Турин Эмельгем улыбнулся.
– Запомни одно, Альвер, – сказал Бык, – мы все отдадим за тебя жизнь. И я, и твой отец, и каждый из этих мальчишек. Ты – наследник дома Эмельгем, будущий граф Тиринборский. Тебе владеть Эшторном, управлять своими землями и наделами. Сейчас Арвин говорит, что отдаст за тебя все, но он такой же юный и не видавший жизни мальчишка, как и ты. Чем старше мы становимся, тем большую ценность приобретает наша собственная жизнь, потому что мы влюбляемся в нее, понимаем ее и открываем для себя что-то новое. Никогда не верь клятвам, но и не забывай их.
– Так вы не будете отсылать моего брата? – пропустив половину сказанного мимо ушей, спросил маленький виконт, покручивая в руке свой меч.
– Это решит граф Эстор, – правдиво ответил дядя Турин, заложив большие пальцы за широкий кожаный пояс, на котором виднелся его охотничий кинжал. – Пока же мне нужно повидаться с твоим отцом, Альвер. Я сделал семь лиг, загнав своего Брюзгу почти до смерти.
Маленький виконт невольно обернулся, глядя как конюх стреножит дядину лошадь. Брюзга был под стать своему хозяину – крупный, но с дурным нравом, однако выносливостью этот конь славился среди знати Тиринбора.
– Заячья тропа не самое лучшее место для путешествий в середине осени, – продолжил Бык, призадумавшись о чем-то на мгновение. Затем он снова посмотрел на Альвера, потрепал его своей огромной ладонью за волосы и отправился в замок.
Турин Эмельгем неспешно переваливался с одной ноги на другую, слушая как приятно хрустят его сапоги при каждом шаге. Он оглядел внутренний двор замка Сизый Дол, по которому уже успел порядком соскучиться. Дети снова сошлись в бою и снова разлетелся по замку стук деревянных орудий, вдохновленные выкрики и карканье недовольных ворон. Подходил к концу десятый день месяца Лунопада, разделявшего осень на две половины. Луна по ночам светила особенно ярко, как будто становясь ближе и всякий, кто имел возможность лицезреть ее в столь интимной фазе, несомненно впечатлялся на весь следующий день. Ветры уже изредка бывали достаточно прохладными, а листва на деревьях сплошь и рядом теперь окрасилась в желтый цвет.

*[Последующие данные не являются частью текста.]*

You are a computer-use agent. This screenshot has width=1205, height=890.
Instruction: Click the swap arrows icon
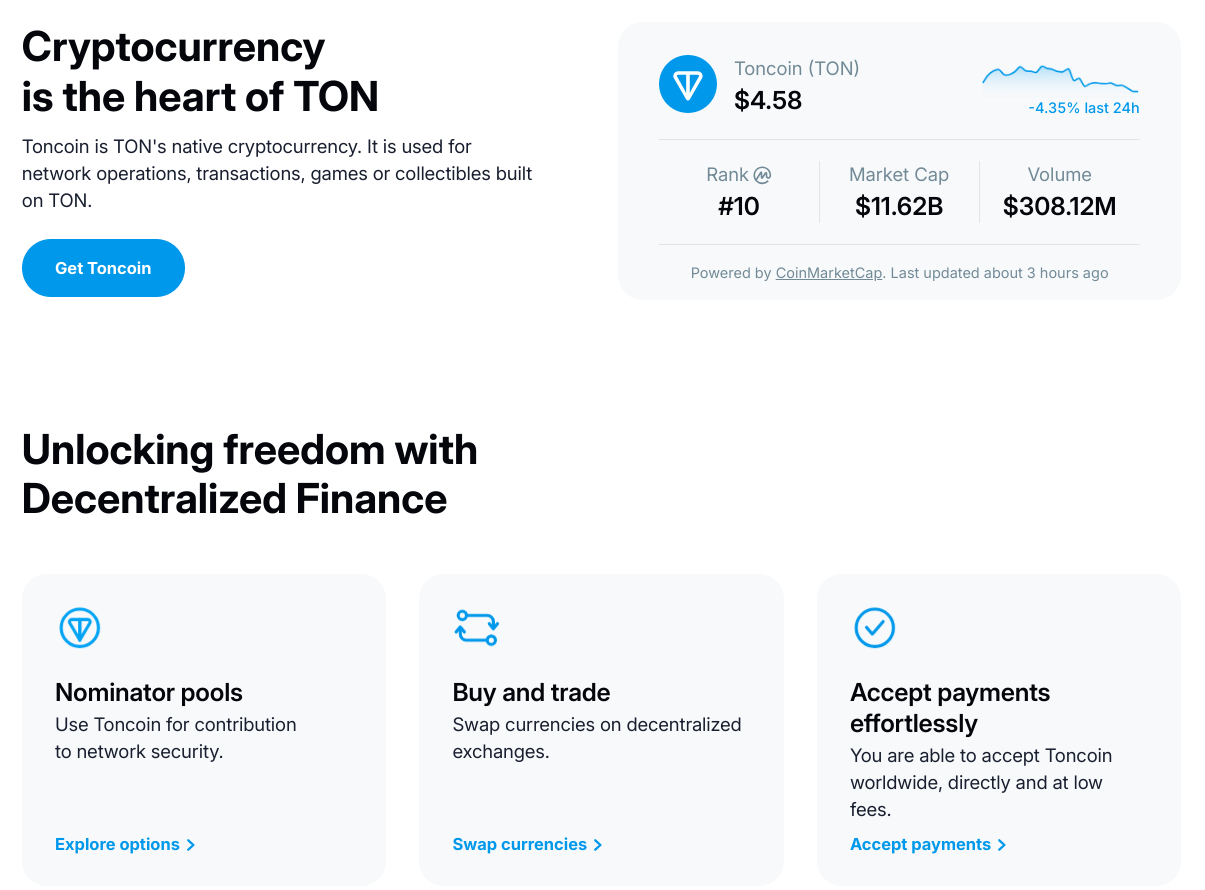click(476, 627)
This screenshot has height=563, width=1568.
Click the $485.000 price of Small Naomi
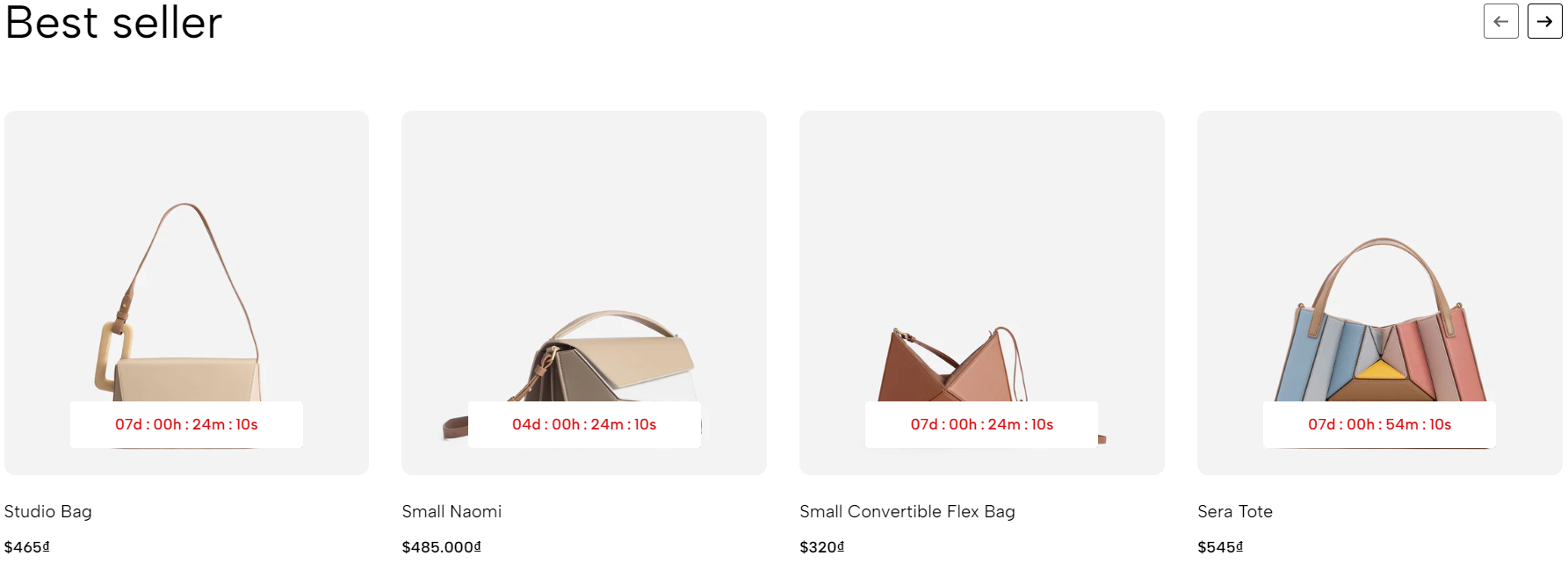(442, 547)
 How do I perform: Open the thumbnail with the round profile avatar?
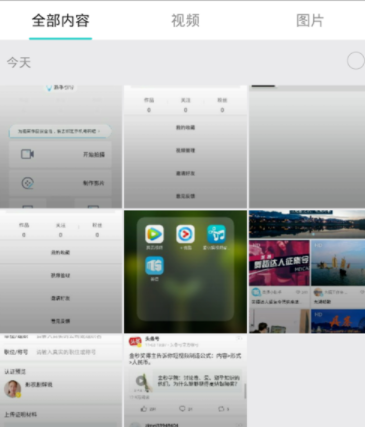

Барон Турин Эмельгем вошел под своды родового замка своего брата, оказавшись в просторном темном холле. Здесь было тихо и сыро, лишь изредка не стенах поигрывал огонек в факелах. Пахло собаками, коими всегда полнились дома местной знати, любителей охоты. Чучела лосей, волков и кабанов укоризненно таращились своими глазами-бусинками на всех проходящих по коридору. Замок Сизый Дол был небольшим, однако имел богатую историю, будучи выстроенным как резиденция первых князей из дома Легилль. Позже, когда Тиринбор был пожалован графу по фамилии Брусторс, в 996 году Эпохи Единения, Сизый Дол стал вотчиной новоиспеченного дворянского дома. Однако все меняется, и вот уже во втором поколении Сизым Долом владел род Эмельгем, основатель которого Торвин «Бравый» сверг Кровавого Графа и провозгласил себя владетелем Тиринбора. Сын Торвина – Эстор по прозвищу Миролюбец учтиво и дальновидно правил своими землями.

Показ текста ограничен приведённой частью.